Unlike other city schools, there’s one in Buckhead that isn’t waiting for outside assistance to improve its green space.
Long before the City of Atlanta, Atlanta Public Schools, Park Pride, The Trust for Public Land, and other groups came together to launch an initiative to improve APS schoolyards with the goal of opening them to the public, the parents at Garden Hills Elementary School were already on the job.
The school is tucked off Peachtree Road in the shadow of high-rises, just south of the Buckhead Village. And five years ago, two key problems with the school’s 3.7-acre green space—drainage and underutilization—spurred the idea for a grassroots capital campaign.
Then, two years ago, Acorns to Oaks Foundation, a parent-led 501(c)3 organization, hired engineering and architecture firm Travis Pruitt & Associates to design a space that would best serve the students.
Throughout the process, Acorns to Oaks Foundation officers consulted with Cynthia Brown, the school’s representative on the APS Board of Education, for her input.
“She’s provided plenty of encouraging words, but made it clear that there would be no money from APS,” Wade Morris, Acorns to Oaks Foundation president, tells Curbed Atlanta.
The organization has also maintained contact with Alvah Hardy, head of APS facilities, to glean his insight on the project. Like Brown, he offered his wisdom, but no financial support.
“Essentially, there is no money at APS for capital projects like this,” Morris said. “Hardy and his team don’t even have the resources to maintain the space. We’re going to have to take all of those things on in the coming years.”
Acorns to Oaks Foundation also met with Park Pride and The Trust for Public Land on several occasions over 18 months, culminating in a meeting with George Dusenbury, the TPL state director for Georgia and Alabama.
Again, no dice.
“[He] politely told us that we did not make the cut for their new partnership with APS, [because] Garden Hills Elementary, he explained, is a short walk from Frankie Allen Park, and, therefore, doesn’t fit their criteria,” Morris said.
Undeterred, the organization moved forward with plans to overhaul the school’s green space.
The project, which entails two phases, includes re-grading, re-sodding, and new drainage of the school’s open field, an amphitheater, an outdoor classroom, a track with exercise stations, a new basketball court, a creekside garden, new play equipment, and a restroom.
Non-parents in the area stand to benefit, too. The new facilities will be open to the public during non-school hours.
To date, the parent-led group has raised $620,000 of its initial goal: $750,000.

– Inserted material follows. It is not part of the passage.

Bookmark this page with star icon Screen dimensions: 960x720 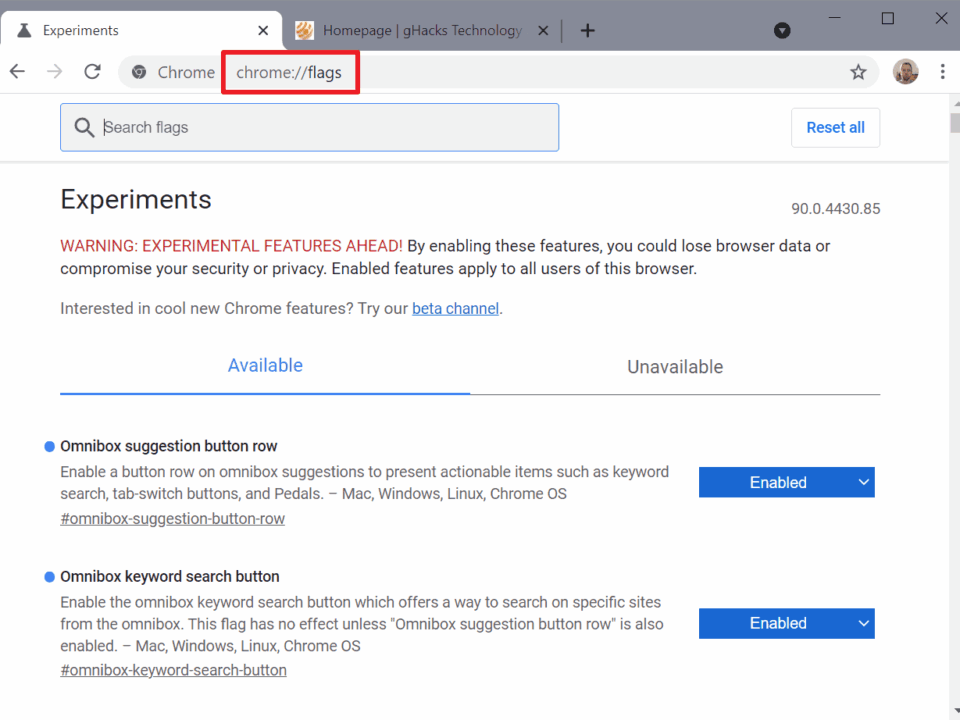pos(858,72)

More than $230,000 came from current parents and grandparents—quite the accomplishment considering this is a Title I school, which means it has a relatively high percentage of low-income students.
GreatSchools.org classifies 64 percent of Garden Hills Elementary students as low-income, with a majority (56 percent) coming from nearby Hispanic communities.
Foundations such as The Woodward Fund and local churches, including Second Ponce de Leon Baptist Church, have contributed more than $250,000. In addition, neighbors unaffiliated with the school have donated more than $70,000, according to Morris.
Phase I is nearing completion and is expected to open later this month. Phase II planning is underway, although it awaits full funding. Acorns to Oaks Foundation continues to solicit local foundations, and is open to donations from interested individuals.